Information:
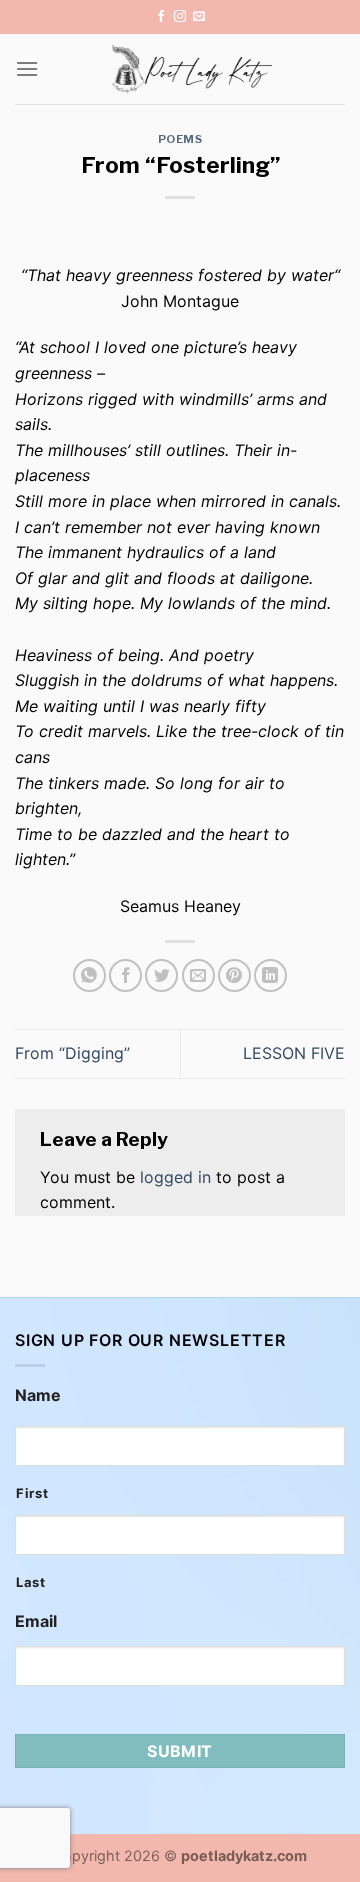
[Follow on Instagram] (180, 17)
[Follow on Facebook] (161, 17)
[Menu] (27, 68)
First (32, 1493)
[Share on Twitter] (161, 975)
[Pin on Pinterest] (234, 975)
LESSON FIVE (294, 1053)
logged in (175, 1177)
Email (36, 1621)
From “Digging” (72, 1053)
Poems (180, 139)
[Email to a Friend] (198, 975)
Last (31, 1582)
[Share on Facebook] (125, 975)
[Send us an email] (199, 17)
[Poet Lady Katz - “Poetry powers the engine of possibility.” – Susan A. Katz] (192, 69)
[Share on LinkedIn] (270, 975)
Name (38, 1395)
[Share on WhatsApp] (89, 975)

Directions for this task:
Check the listing for the word "Share". Show each line that has it.

Response to the exercise:
[Share on Twitter] (161, 975)
[Share on Facebook] (125, 975)
[Share on LinkedIn] (270, 975)
[Share on WhatsApp] (89, 975)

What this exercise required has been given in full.